Can we just touch the tip of the nose w/o adding a dorsal graft when there is a polly beak after original Rhinoplasty?(photo)

My surgeons told my that in my revision rinoplasty he can only retouch the tip of my nose. Reduce the cartilage and cut the tissus if there's some and after inject cortisone. Do a really need a dorsal graft in my case?

Doctor Answers 4

Revision rhinoplasty

Based solely on you photos, you might be best served by treating the lower 1/3-2/3's of your nose with some dorsal septal cartilage lowering and tip work. Best of luck.


New York Plastic Surgeon
4.1 out of 5 stars 24 reviews

Revision rhinoplasty for poly beak etc.

you may be able to get what you would like with excision of excess cartilage in the lower half of your nose and slight advancement of the tip. If you do not like your bridge this can be augmented with septal Cartilage is well. See a very experienced revision rhinoplasty surgeon if you are unhappy with your primary surgeon 

Toby Mayer, MD
Beverly Hills Facial Plastic Surgeon
4.7 out of 5 stars 32 reviews

The choice of a dorsal onlay graft during revision rhinoplasty will be up to you.
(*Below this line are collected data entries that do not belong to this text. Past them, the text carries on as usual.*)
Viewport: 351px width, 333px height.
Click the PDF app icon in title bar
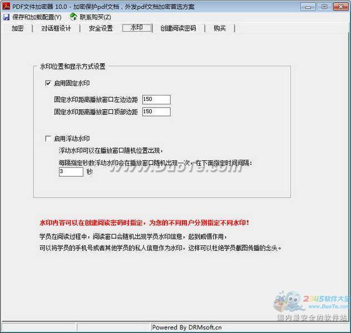6,6
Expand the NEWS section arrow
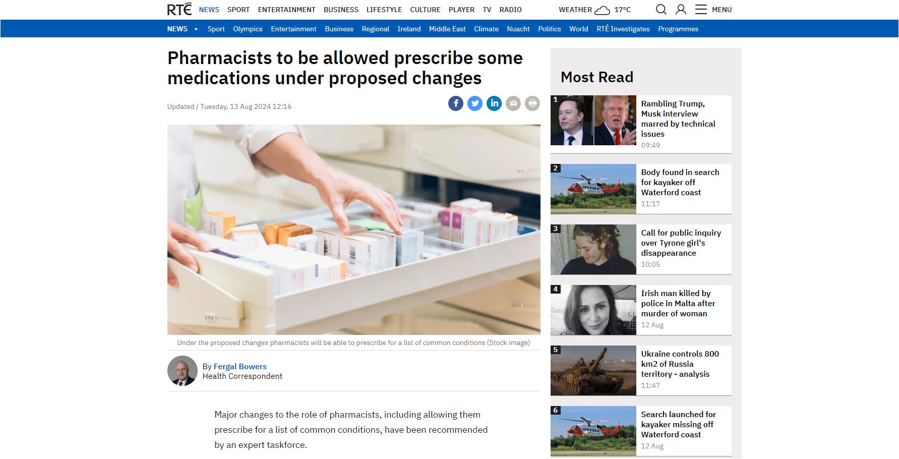 [197, 29]
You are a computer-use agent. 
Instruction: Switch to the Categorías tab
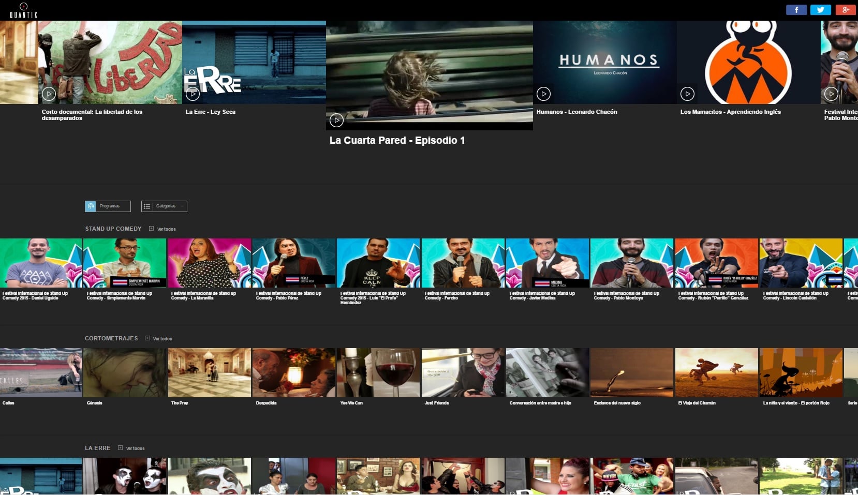[x=164, y=206]
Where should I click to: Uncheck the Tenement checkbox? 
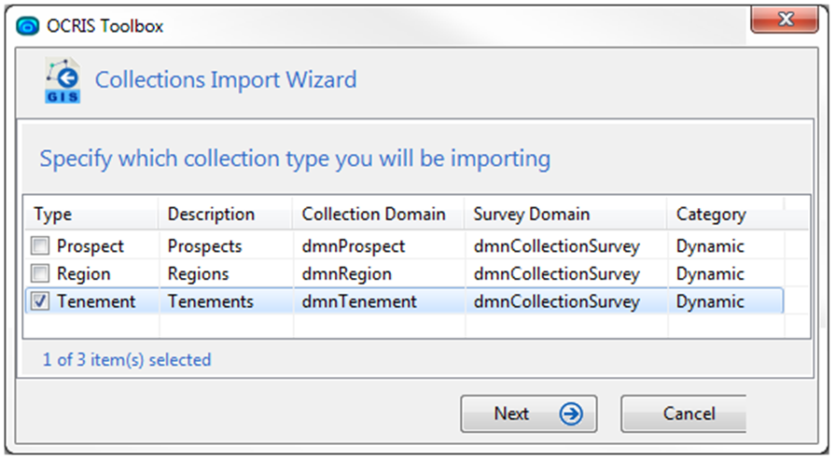pyautogui.click(x=40, y=301)
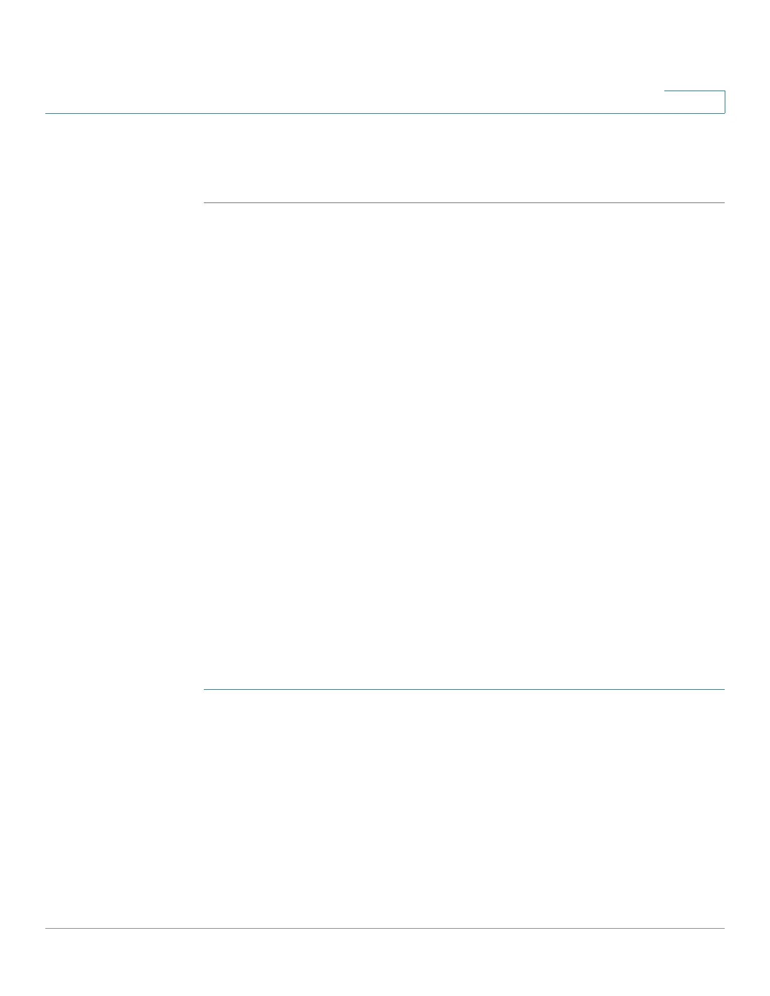Click the footer rule line
Image resolution: width=770 pixels, height=996 pixels.
click(385, 928)
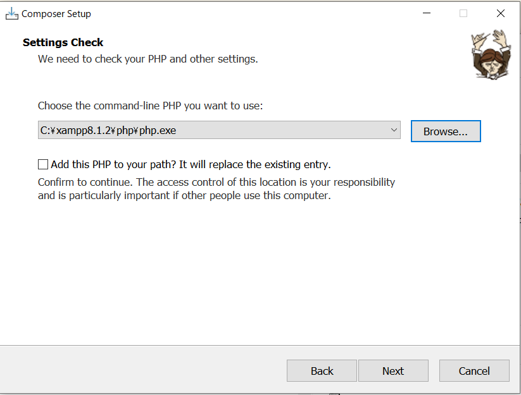The image size is (521, 395).
Task: Close the Composer Setup dialog
Action: [501, 13]
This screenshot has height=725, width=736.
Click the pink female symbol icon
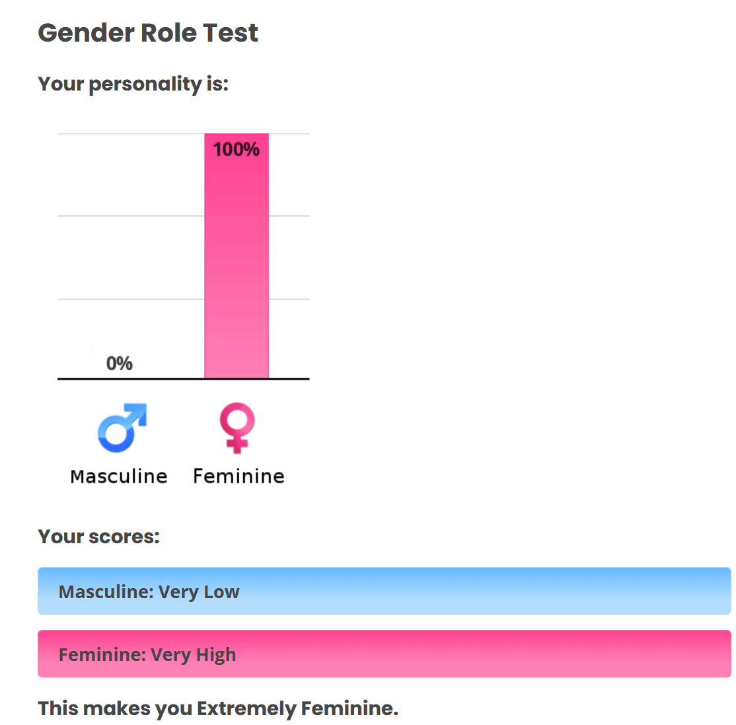point(237,428)
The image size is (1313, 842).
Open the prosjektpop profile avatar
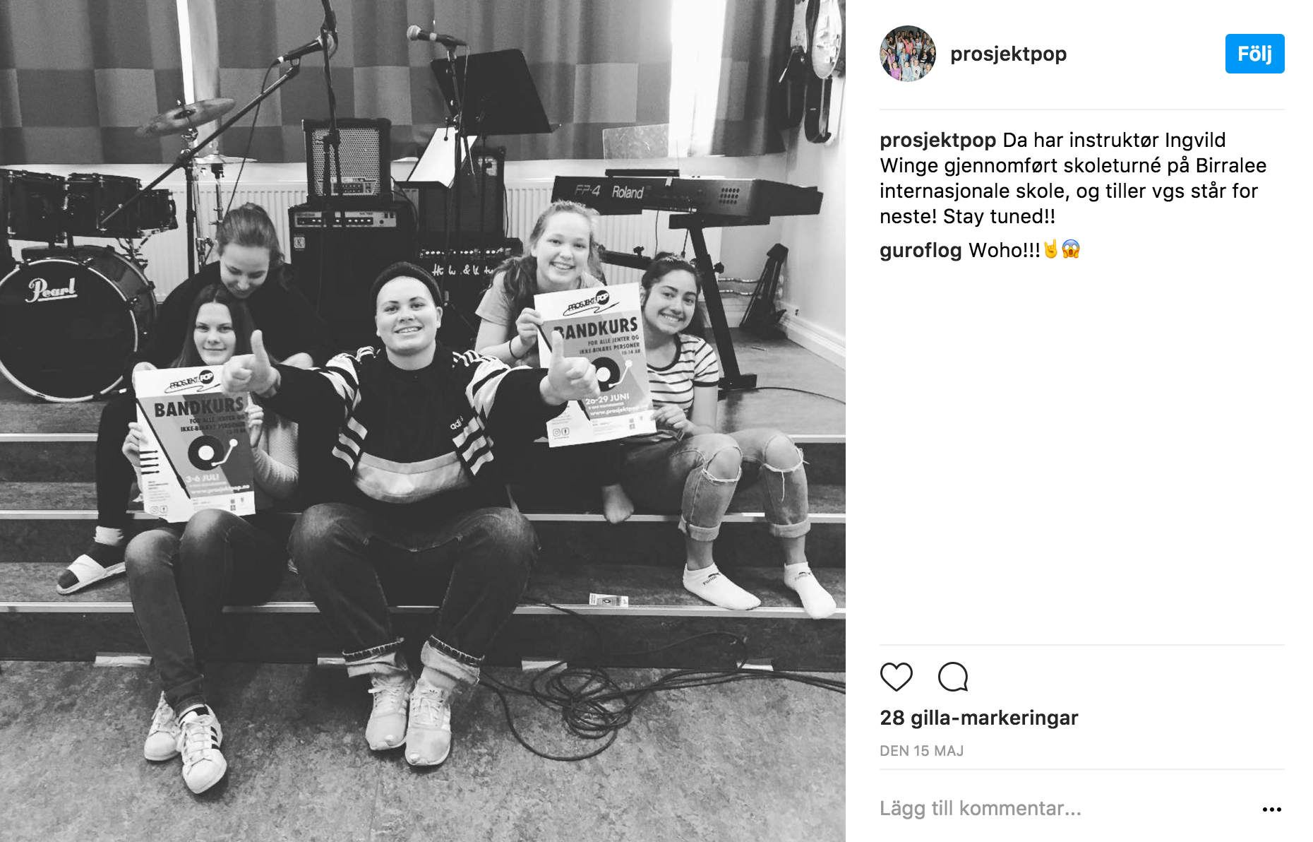coord(908,54)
Your photos are limited, but they reveal thin nasal skin, an acute nasolabial angle, and a "pollybeak". Your bridge may be a bit low, but the necessity for dorsal augmentation will depend on your examination and your preferences. Your surgeon may be able to show you profile photos both with and without a graft so you can make a decision that might be best for you. If you're uncomfortable, it never hurts consulting with another revision rhinoplasty specialist. Wishing you well. Dr Joseph

Eric M. Joseph, MD
West Orange Facial Plastic Surgeon
4.9 out of 5 stars 396 reviews

Poly beak deformity

It is hard to be sure what the true cause of the poly beak is without properly examining your nose, but it appears that what your surgeon is suggesting should help you resolve the problem. The photos you posted do not appear to show an over resection of the bony dorsum so a dorsal graft is not really necessary. The poly beak in your case is likely secondary to a slight excess of dorsal septum height or soft tissue (or both). Good luck, I hope this helps.

Andres Gantous, MD
Toronto Facial Plastic Surgeon
4.8 out of 5 stars 19 reviews

These answers are for educational purposes and should not be relied upon as a substitute for medical advice you may receive from your physician. If you have a medical emergency, please call 911. These answers do not constitute or initiate a patient/doctor relationship.